May 21, 2018

Advances in artificial intelligence (AI) are propelling development in many parts of the world. There are new applications in finance, healthcare, transportation, national security, criminal justice, and smart cities. Yet as the same time, there are questions about negative impacts on jobs and personal privacy, whether the government should regulate AI, and how the United States is faring compared to other countries.

To examine attitudes towards AI, researchers at the Brookings Institution undertook an online national survey of 1,535 adult Internet users between May 9 and May 11, 2018. It was overseen by Darrell M. West, vice president of Governance Studies and director of the Center for Technology Innovation at the Brookings Institution and the author of The Future of Work:  Robots, AI, and Automation. Responses were weighted using gender, age, and region to match the demographics of the national internet population as estimated by the U.S. Census Bureau’s Current Population Survey (for more information on the survey, see https://www.brookings.edu/blog/techtank/2018/05/21/brookings-survey-finds-worries-over-ai-impact-on-jobs-and-personal-privacy-concern-u-s-will-fall-behind-china/).

When asked about the employment impact, 12 percent indicated they thought artificial intelligence would create jobs, 13 percent believed it would have no effect on jobs, 38 percent said it would reduce jobs, and 37 percent didn’t know or gave no answer. Men (42 percent) were more likely than women (34 percent) to say AI will reduce jobs.

Only 5 percent said they expect artificial intelligence to increase personal privacy, 12 percent felt it would have no effect on personal privacy, 49 percent claim it would reduce personal privacy, and 34 percent didn’t know or gave no answer. Males (54 percent) were more likely than women (44 percent) to believe AI would reduce privacy.

The survey inquired about people’s views about government regulation. Forty-two percent said they think the government should regulate artificial intelligence, 17 percent indicated they did not want it to regulate artificial intelligence, and 41 percent didn’t know or gave no answer. Men (48 percent) were more likely than women (37 percent) to support government regulation. The same was true for those aged 35 to 44 years old and people living in the Northeast.

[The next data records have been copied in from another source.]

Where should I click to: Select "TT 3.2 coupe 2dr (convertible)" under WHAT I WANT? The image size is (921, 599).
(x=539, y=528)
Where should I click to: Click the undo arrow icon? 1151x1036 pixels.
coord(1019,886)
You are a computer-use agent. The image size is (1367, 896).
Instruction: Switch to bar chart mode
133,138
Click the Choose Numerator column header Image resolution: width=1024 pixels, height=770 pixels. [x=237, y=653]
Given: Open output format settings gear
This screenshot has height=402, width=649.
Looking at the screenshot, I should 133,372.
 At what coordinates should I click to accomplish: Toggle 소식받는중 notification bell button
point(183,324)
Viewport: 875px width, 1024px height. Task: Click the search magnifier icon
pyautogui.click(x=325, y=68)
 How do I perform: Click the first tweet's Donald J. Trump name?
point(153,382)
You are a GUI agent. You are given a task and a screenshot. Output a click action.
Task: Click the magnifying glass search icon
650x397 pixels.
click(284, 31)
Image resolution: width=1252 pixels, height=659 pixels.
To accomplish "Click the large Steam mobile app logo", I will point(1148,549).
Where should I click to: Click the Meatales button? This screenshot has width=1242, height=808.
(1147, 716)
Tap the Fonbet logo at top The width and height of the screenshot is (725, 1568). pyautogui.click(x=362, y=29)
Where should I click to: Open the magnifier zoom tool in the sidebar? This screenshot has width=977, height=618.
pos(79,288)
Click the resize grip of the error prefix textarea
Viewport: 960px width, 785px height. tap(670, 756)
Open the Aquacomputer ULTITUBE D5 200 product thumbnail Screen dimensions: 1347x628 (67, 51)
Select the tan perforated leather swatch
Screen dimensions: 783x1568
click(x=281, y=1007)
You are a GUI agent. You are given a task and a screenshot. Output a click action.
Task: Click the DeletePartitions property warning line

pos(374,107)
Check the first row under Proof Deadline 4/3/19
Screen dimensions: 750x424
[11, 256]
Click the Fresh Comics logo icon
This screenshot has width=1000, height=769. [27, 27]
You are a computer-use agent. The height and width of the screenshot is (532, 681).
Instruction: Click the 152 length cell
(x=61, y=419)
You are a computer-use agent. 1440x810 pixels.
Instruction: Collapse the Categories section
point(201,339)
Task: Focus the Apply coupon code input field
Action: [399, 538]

Twenty-one percent believe the United States is the leading country when it comes to artificial intelligence. This is followed by 19 percent who think Japan, 15 percent who say China, 4 percent South Korea, 4 percent Russia, 2 percent Europe, and 35 percent didn’t know or gave no answer. Yet there are concerns that the United States may fall behind China, which has committed $150 billion towards its goal of becoming a world leader by 2030. When asked which nation would be the leader in 10 years, 21 percent say the United States, followed by 20 percent who expect China, 14 percent Japan, 4 percent Russia, 3 percent South Korea, 3 percent Europe, and 35 percent didn’t know or gave no answer.